• TASK BRIEF:
Convert the lines below, from the first one through the line containing "Action: point(891,582)", into a Markdown table with the columns No. and Line. Number each row and omit blank lines.

[Items from a data source]
◆ ◆ ◆
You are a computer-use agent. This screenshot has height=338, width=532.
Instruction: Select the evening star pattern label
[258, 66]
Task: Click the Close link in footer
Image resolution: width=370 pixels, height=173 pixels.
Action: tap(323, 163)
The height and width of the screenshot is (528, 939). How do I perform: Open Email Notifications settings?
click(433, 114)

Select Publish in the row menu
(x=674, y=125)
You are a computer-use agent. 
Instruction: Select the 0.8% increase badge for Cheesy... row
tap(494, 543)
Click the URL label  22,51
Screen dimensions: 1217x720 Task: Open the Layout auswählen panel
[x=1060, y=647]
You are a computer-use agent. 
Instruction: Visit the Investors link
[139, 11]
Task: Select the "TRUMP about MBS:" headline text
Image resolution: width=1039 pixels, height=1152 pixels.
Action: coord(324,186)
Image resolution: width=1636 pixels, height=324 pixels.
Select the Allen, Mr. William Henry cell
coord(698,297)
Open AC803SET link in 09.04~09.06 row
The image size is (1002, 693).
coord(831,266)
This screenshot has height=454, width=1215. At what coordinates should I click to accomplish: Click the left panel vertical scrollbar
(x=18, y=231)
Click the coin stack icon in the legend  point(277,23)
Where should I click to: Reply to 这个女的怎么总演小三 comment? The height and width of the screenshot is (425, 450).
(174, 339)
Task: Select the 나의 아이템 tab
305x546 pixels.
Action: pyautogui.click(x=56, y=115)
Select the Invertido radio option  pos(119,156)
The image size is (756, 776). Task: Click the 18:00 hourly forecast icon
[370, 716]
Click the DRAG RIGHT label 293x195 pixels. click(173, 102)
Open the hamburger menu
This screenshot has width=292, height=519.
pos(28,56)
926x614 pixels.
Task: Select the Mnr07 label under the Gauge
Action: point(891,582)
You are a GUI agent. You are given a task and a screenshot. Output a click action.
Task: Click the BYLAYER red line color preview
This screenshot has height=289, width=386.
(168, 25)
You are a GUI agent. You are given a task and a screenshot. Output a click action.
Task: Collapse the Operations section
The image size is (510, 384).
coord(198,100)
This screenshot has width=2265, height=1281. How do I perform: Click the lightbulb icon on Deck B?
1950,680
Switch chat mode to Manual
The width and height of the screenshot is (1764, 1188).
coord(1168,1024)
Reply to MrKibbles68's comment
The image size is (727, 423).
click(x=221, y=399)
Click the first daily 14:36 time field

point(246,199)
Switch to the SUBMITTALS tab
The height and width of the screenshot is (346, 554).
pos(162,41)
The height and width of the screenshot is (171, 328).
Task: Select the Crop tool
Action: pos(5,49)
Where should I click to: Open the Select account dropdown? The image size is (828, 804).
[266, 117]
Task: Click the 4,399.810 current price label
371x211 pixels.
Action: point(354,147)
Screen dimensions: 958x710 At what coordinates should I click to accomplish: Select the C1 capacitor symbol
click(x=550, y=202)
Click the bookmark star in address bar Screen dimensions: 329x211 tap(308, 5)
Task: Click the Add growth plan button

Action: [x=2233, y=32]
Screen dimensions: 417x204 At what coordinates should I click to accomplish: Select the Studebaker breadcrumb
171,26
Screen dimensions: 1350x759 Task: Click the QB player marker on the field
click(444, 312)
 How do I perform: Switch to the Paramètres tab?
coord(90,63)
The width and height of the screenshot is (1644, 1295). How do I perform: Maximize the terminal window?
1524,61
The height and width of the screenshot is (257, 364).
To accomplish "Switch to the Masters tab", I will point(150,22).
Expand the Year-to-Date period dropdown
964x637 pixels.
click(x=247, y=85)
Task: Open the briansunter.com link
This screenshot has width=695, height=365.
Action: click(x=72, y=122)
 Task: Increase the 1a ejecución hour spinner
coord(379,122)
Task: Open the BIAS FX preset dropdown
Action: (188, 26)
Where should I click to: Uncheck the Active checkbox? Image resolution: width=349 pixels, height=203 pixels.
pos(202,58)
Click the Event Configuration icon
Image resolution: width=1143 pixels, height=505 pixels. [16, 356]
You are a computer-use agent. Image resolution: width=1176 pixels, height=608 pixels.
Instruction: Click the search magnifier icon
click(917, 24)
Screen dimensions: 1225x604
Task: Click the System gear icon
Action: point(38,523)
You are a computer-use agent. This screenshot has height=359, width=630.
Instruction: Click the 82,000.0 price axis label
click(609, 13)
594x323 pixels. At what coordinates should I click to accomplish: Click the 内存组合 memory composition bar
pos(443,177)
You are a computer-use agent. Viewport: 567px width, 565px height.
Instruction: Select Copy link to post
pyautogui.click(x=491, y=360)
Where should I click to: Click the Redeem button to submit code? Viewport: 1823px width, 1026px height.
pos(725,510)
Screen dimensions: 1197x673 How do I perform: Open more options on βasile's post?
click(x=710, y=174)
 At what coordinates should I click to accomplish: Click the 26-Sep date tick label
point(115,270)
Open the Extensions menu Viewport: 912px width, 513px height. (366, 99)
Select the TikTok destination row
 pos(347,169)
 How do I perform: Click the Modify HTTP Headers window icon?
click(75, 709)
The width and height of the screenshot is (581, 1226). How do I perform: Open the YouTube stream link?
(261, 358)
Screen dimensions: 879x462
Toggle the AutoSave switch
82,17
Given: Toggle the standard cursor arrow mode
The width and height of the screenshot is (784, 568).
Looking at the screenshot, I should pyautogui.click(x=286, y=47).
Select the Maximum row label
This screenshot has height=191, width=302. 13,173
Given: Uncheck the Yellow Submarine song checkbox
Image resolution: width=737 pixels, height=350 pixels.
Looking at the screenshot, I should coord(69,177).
◆ ◆ ◆
• PROBLEM SOLUTION:
| No. | Line |
|---|---|
| 1 | You are a computer-use agent. This screenshot has height=338, width=532. |
| 2 | Instruction: Select the evening star pattern label |
| 3 | [258, 66] |
| 4 | Task: Click the Close link in footer |
| 5 | Image resolution: width=370 pixels, height=173 pixels. |
| 6 | Action: tap(323, 163) |
| 7 | The height and width of the screenshot is (528, 939). How do I perform: Open Email Notifications settings? |
| 8 | click(433, 114) |
| 9 | Select Publish in the row menu |
| 10 | (x=674, y=125) |
| 11 | You are a computer-use agent.  |
| 12 | Instruction: Select the 0.8% increase badge for Cheesy... row |
| 13 | tap(494, 543) |
| 14 | Click the URL label  22,51 |
| 15 | Screen dimensions: 1217x720 Task: Open the Layout auswählen panel |
| 16 | [x=1060, y=647] |
| 17 | You are a computer-use agent.  |
| 18 | Instruction: Visit the Investors link |
| 19 | [139, 11] |
| 20 | Task: Select the "TRUMP about MBS:" headline text |
| 21 | Image resolution: width=1039 pixels, height=1152 pixels. |
| 22 | Action: coord(324,186) |
| 23 | Image resolution: width=1636 pixels, height=324 pixels. |
| 24 | Select the Allen, Mr. William Henry cell |
| 25 | coord(698,297) |
| 26 | Open AC803SET link in 09.04~09.06 row |
| 27 | The image size is (1002, 693). |
| 28 | coord(831,266) |
| 29 | This screenshot has height=454, width=1215. At what coordinates should I click to accomplish: Click the left panel vertical scrollbar |
| 30 | (x=18, y=231) |
| 31 | Click the coin stack icon in the legend  point(277,23) |
| 32 | Where should I click to: Reply to 这个女的怎么总演小三 comment? The height and width of the screenshot is (425, 450). |
| 33 | (174, 339) |
| 34 | Task: Select the 나의 아이템 tab |
| 35 | 305x546 pixels. |
| 36 | Action: pyautogui.click(x=56, y=115) |
| 37 | Select the Invertido radio option  pos(119,156) |
| 38 | The image size is (756, 776). Task: Click the 18:00 hourly forecast icon |
| 39 | [370, 716] |
| 40 | Click the DRAG RIGHT label 293x195 pixels. click(173, 102) |
| 41 | Open the hamburger menu |
| 42 | This screenshot has width=292, height=519. |
| 43 | pos(28,56) |
| 44 | 926x614 pixels. |
| 45 | Task: Select the Mnr07 label under the Gauge |
| 46 | Action: point(891,582) |